FACTUAL AND PROCEDURAL BACKGROUND
A
Kermit and Phyllis Keen created a family trust in 1996. After Mr. Keen died, Mrs.
Keen restated the survivor's trust in its entirety, naming herself as the trustee and U.S.
Bank as the successor trustee. U.S. Bank has acted as the trustee since Mrs. Keen died in
August 2012. The trust held substantial assets totaling approximately $34 million at the
time of Mrs. Keen's death. It held over 45 real estate properties, including numerous
residential rental properties and several parcels of commercial property on which a
McDonald's is located.
The five residuary beneficiaries of the trust are Mrs. Keen's nieces and nephews.

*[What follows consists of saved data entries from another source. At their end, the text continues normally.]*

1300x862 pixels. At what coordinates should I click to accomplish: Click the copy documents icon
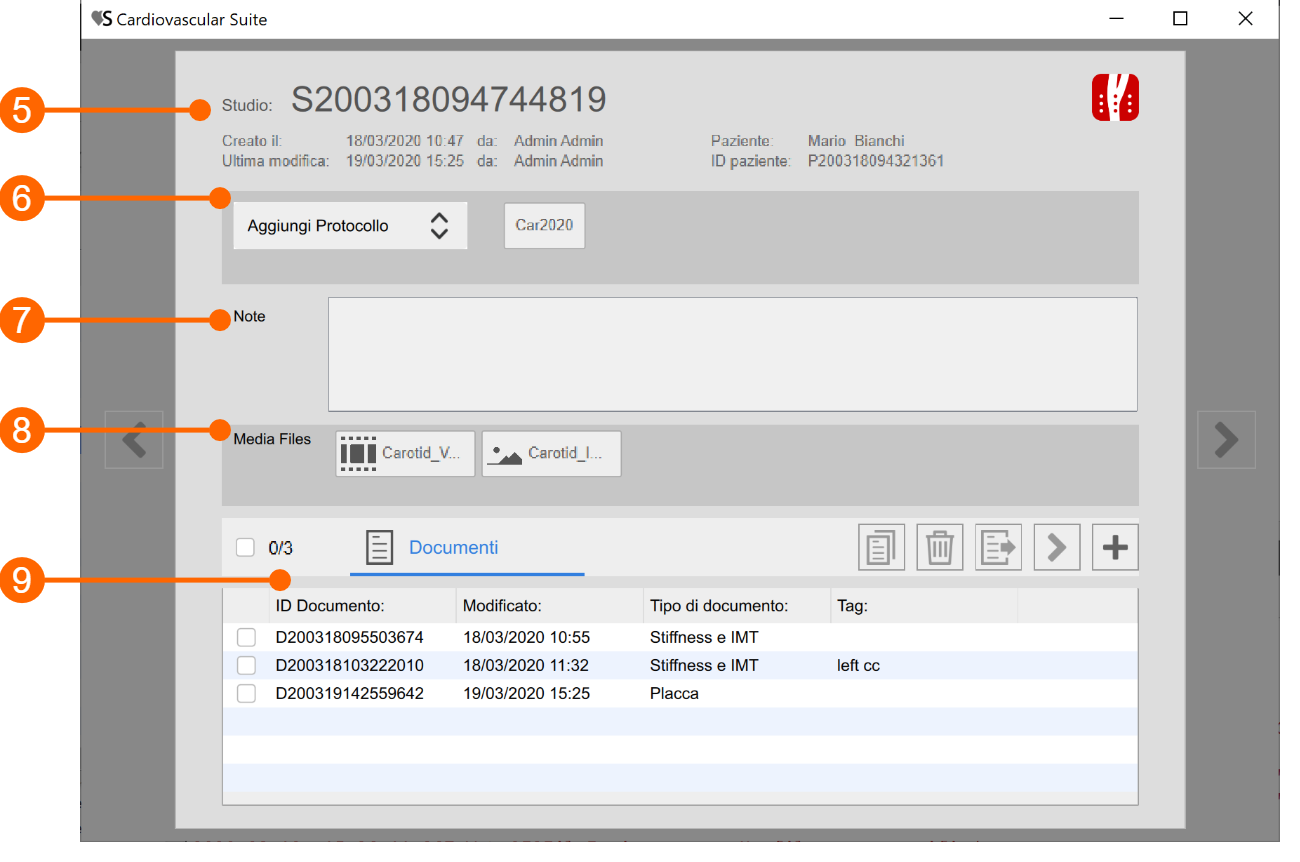click(x=881, y=548)
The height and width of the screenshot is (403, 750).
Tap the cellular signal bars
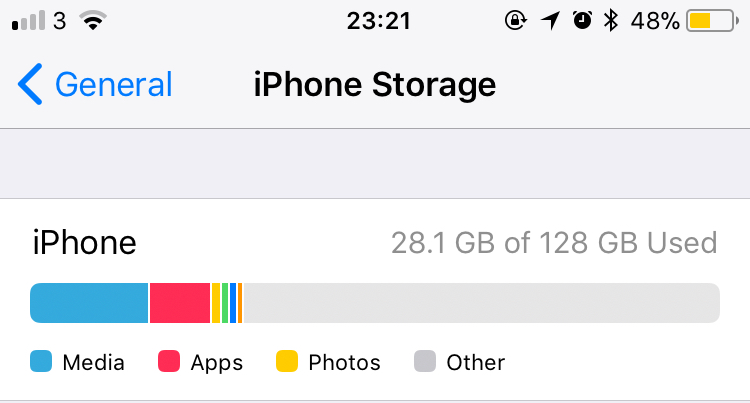(29, 21)
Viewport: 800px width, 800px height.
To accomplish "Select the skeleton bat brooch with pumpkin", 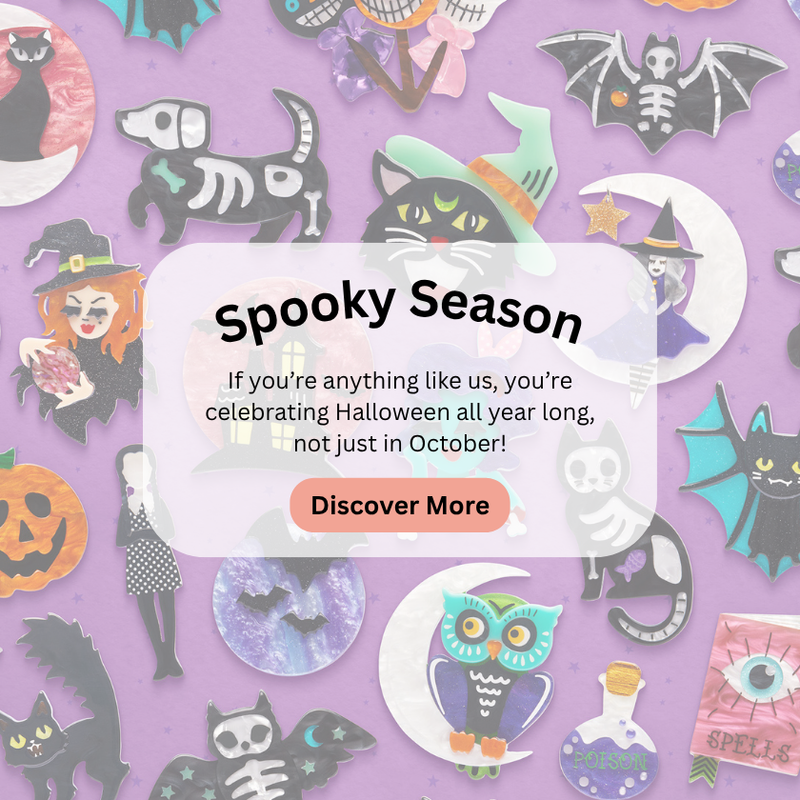I will 661,91.
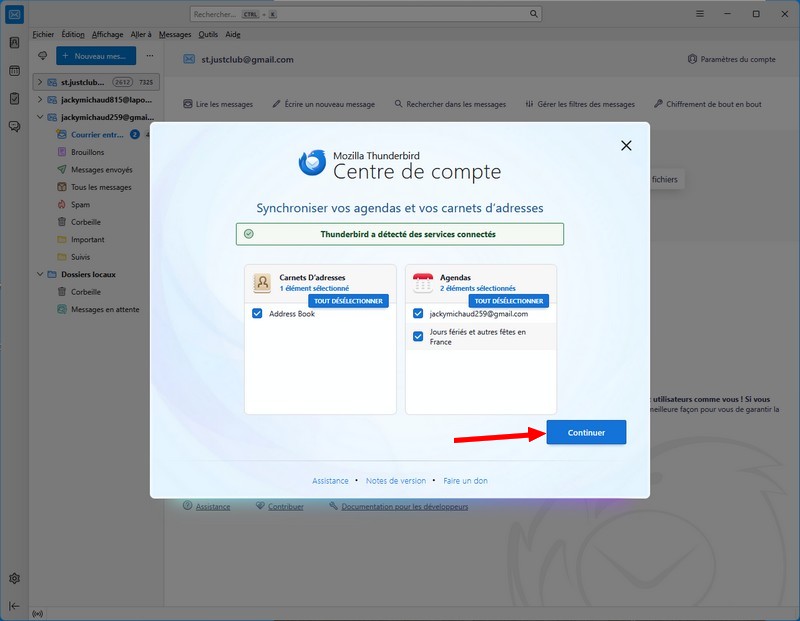This screenshot has width=800, height=621.
Task: Open the Address Book sidebar icon
Action: [15, 43]
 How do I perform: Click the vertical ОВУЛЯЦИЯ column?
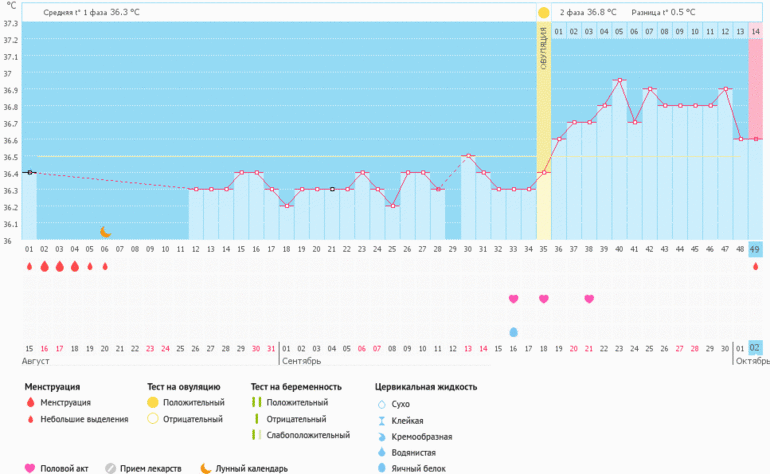pyautogui.click(x=544, y=130)
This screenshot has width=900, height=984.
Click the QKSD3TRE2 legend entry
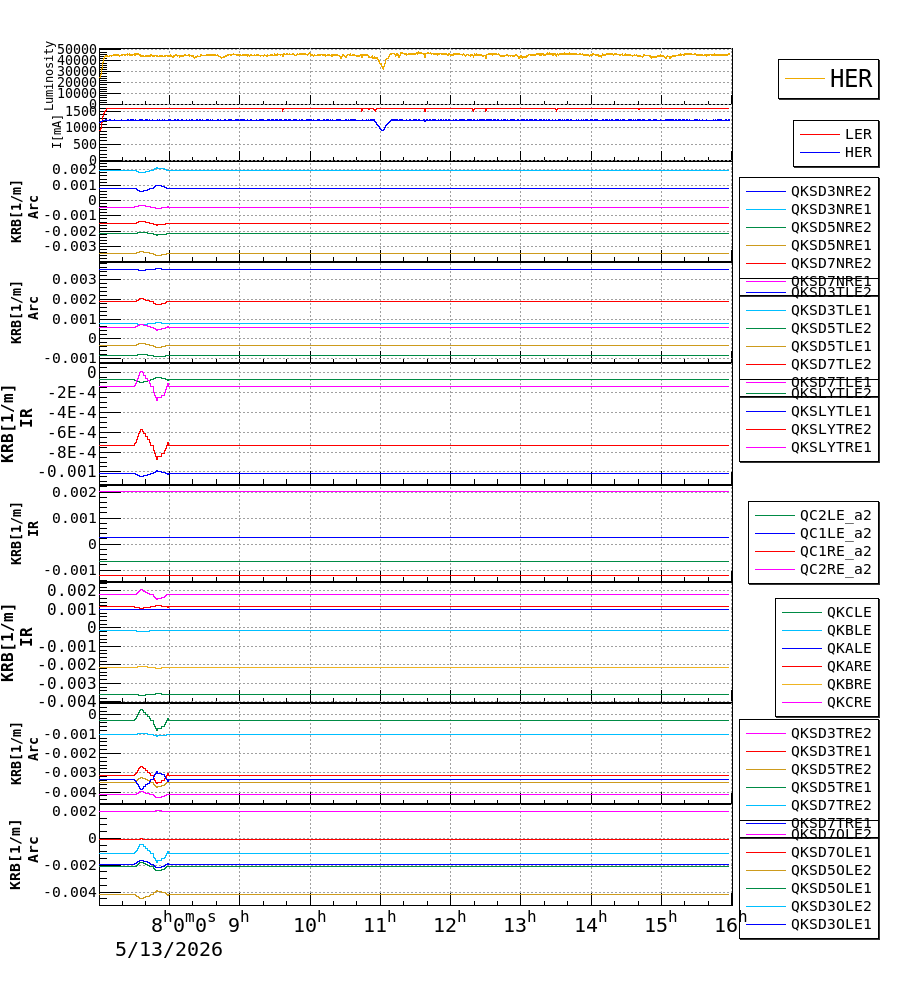(808, 734)
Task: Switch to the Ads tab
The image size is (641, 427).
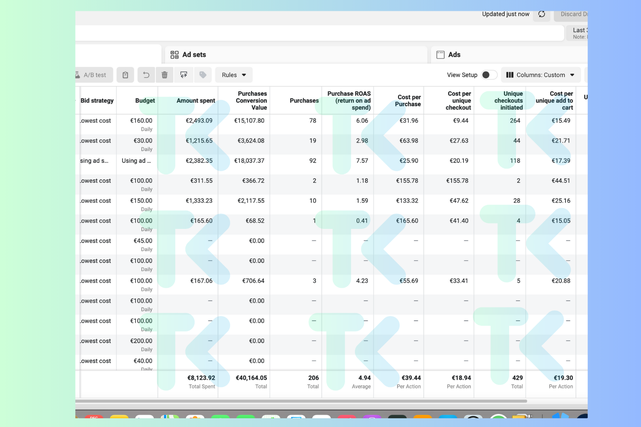Action: tap(455, 55)
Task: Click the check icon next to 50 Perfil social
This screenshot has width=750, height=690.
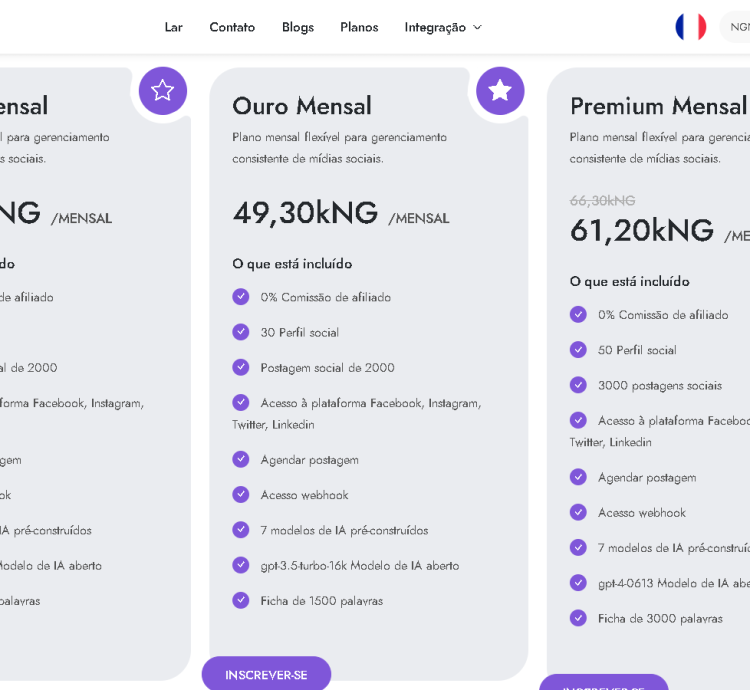Action: click(578, 350)
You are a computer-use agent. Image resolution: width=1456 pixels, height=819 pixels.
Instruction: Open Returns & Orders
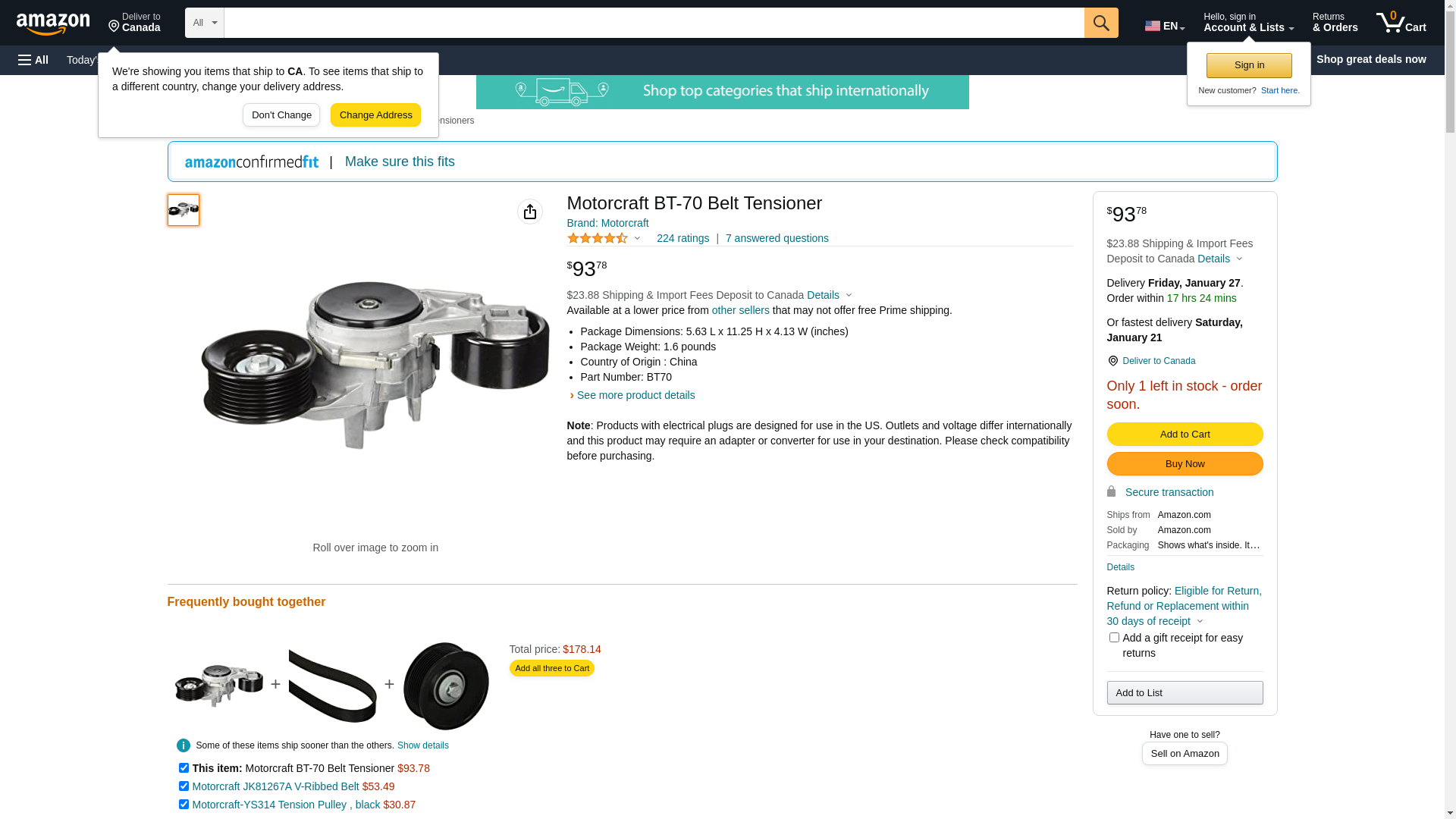click(1335, 23)
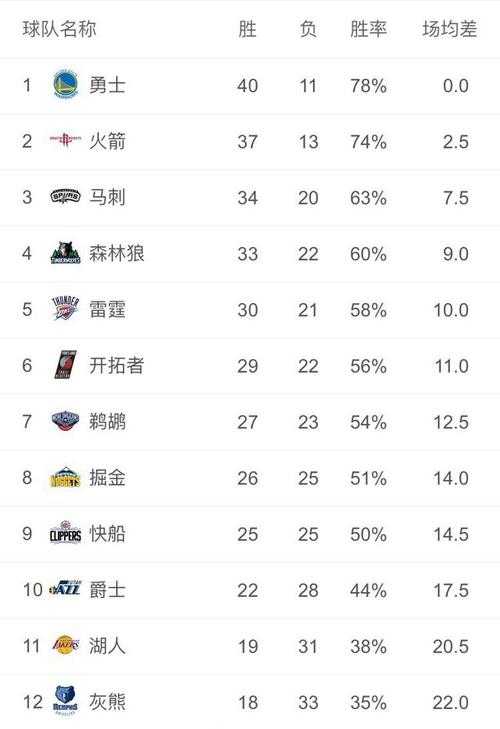
Task: Sort by 负 column header
Action: pos(308,29)
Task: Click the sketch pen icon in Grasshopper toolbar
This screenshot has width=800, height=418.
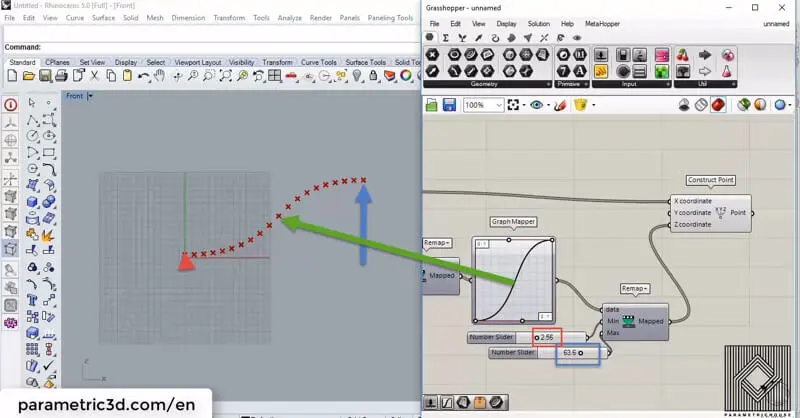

With the exception of one specific bequest of real property, the terms of the trust direct
2
the trustee to sell all assets of the estate and distribute the proceeds in equal shares to the
beneficiaries.
B
U.S. Bank employed a real estate firm to manage the rental properties until they
could be sold. U.S. Bank also "developed and implemented a plan to sell the properties
in a controlled manner that would take advantage of the rising real estate market while
not flooding the … market so as to depress the sales prices."
As of the end of May 2014, 35 properties had been sold, one property was
distributed as directed by the trust, and eight other properties were listed or were in
escrow. U.S. Bank made nearly $13 million in preliminary distributions to the residuary
beneficiaries as well as estate tax payments.
U.S. Bank employed experts to assess potential environmental issues regarding the
McDonald's property, which was formerly a gas station, before it could be sold.
Additionally, U.S. Bank was evaluating methods to maximize the value of the trust's
interest in three of the four lots making up the McDonald's property and an adjoining
lot.1
1 The residuary beneficiaries and others unrelated to the trust owned the fourth lot.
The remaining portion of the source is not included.